Die schwangere Handball-Nationalspielerin Xenia Smits denkt bereits an die Zeit nach ihrer Babypause und hat ehrgeizige Ziele. „Familienglück und weitere Medaillen mit der Nationalmannschaft“ – das ist ihr Wunsch. Im Interview mit dem Münchner Merkur/tz erklärte die Vizeweltmeisterin: „Für die Zukunft will ich beides.“
Smits strebt nach Gold
Sollte das WM-Finale im Dezember ihr letztes Länderspiel gewesen sein, wäre das für sie „vollkommen okay“. Doch ihr „absolutes Ziel“ sei es, „diesen Kampf anzugehen und beim Comeback mindestens das gleiche Niveau zu haben wie vor der Schwangerschaft“. Die 30-Jährige erwartet im Herbst ihr erstes Kind. Sie betont: „Jetzt wollen wir das Puzzle komplett machen und Gold bei einem Turnier holen.“
Erfolge und Statistik
Smits gehört seit Jahren zu den prägenden Figuren der deutschen Auswahl. Mit WM-Silber holte sie kürzlich die erste deutsche Medaille bei einer Weltmeisterschaft seit 18 Jahren. Die gebürtige Belgierin absolvierte bislang 156 Länderspiele für den Deutschen Handballbund (DHB) und erzielte dabei 362 Tore. Ihr bisher letztes Spiel für Deutschland war das WM-Finale gegen Norwegen.

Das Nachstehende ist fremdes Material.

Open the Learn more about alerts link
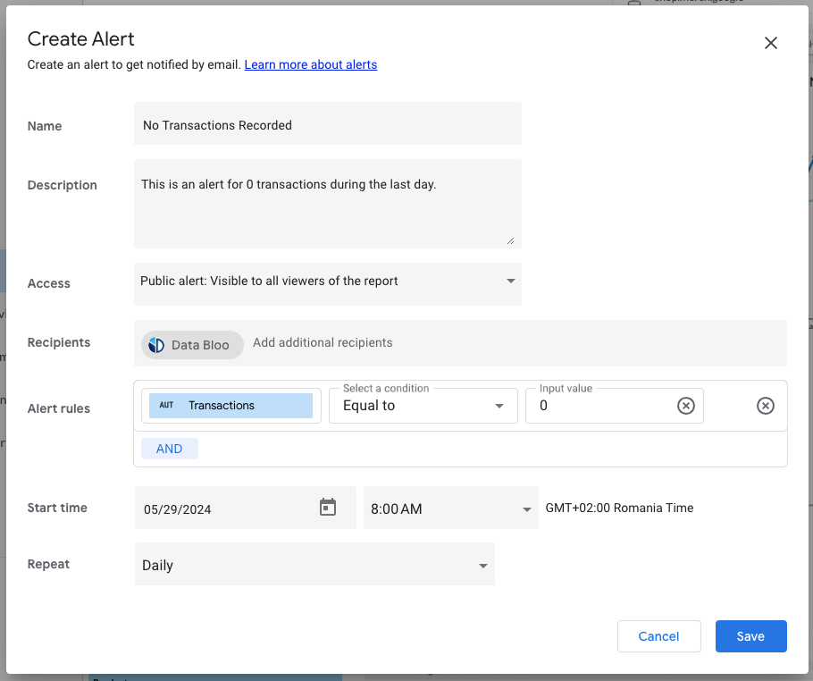 (x=310, y=64)
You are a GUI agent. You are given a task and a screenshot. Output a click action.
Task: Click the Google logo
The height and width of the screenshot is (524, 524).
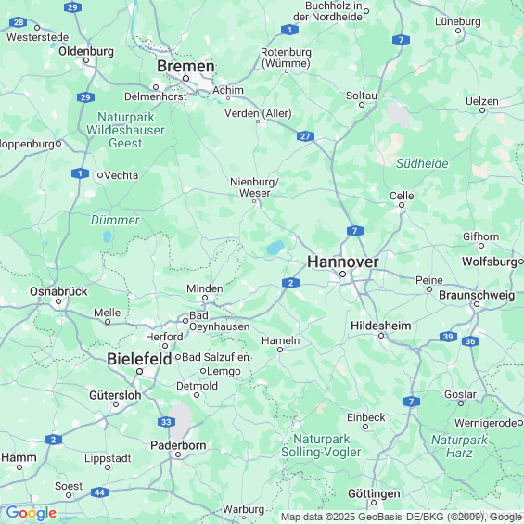(32, 513)
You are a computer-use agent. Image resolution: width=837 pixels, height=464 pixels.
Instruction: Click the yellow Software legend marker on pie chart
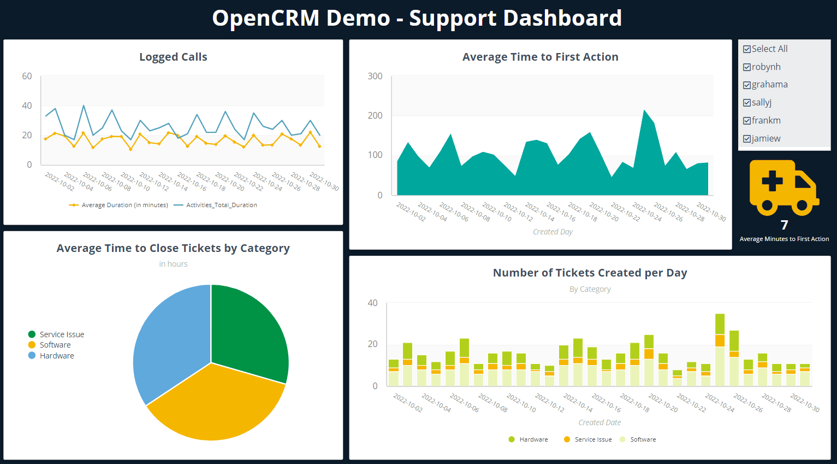coord(32,345)
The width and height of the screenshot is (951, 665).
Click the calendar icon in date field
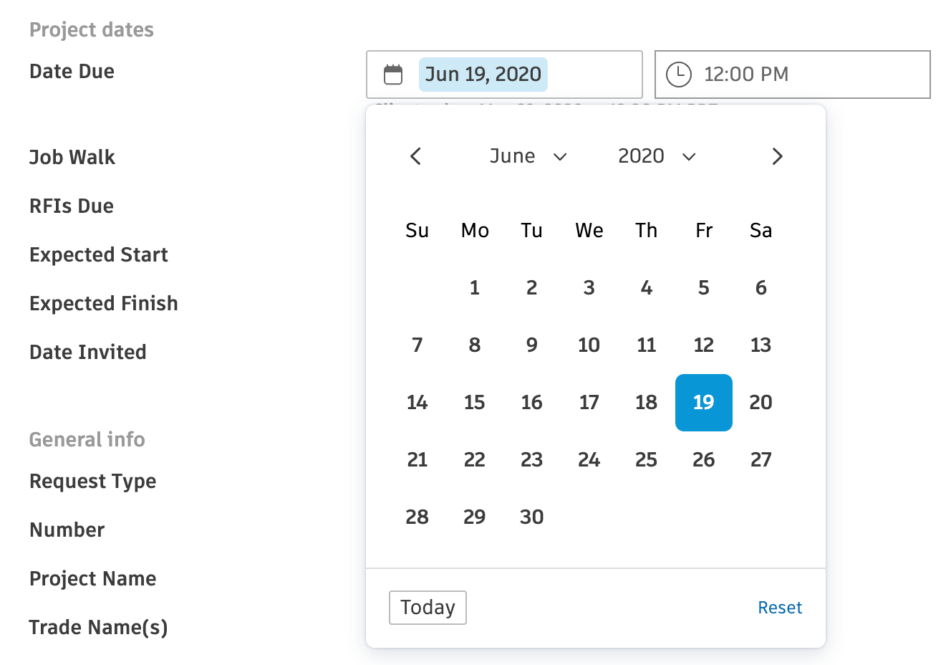[393, 75]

Klubwechsel und Unterstützung
Bereits im Januar wurde bekannt, dass Smits ihre Klubkarriere ab Sommer beim dänischen Verein Odense Handbold fortsetzen wird. Die Schwangerschaft stellte für ihren neuen Klub kein Problem dar. „Ich habe Odense Bescheid gegeben und gesagt: ‚Wenn dieser Vertrag nicht mehr gültig sein soll, dann heben wir ihn auf‘“, berichtet Smits. Die Reaktionen seien jedoch „total positiv“ gewesen. „Odense hat die Neuigkeiten begrüßt. Das hat mich ein bisschen überrascht, hilft aber enorm.“
Smits weiß, dass dies nicht selbstverständlich ist: „Es ist schade, dass es immer noch Vereine und Länder gibt, die nicht akzeptieren wollen, dass eine Schwangerschaft ab einem gewissen Alter zum Frauensport dazugehört“, sagt sie.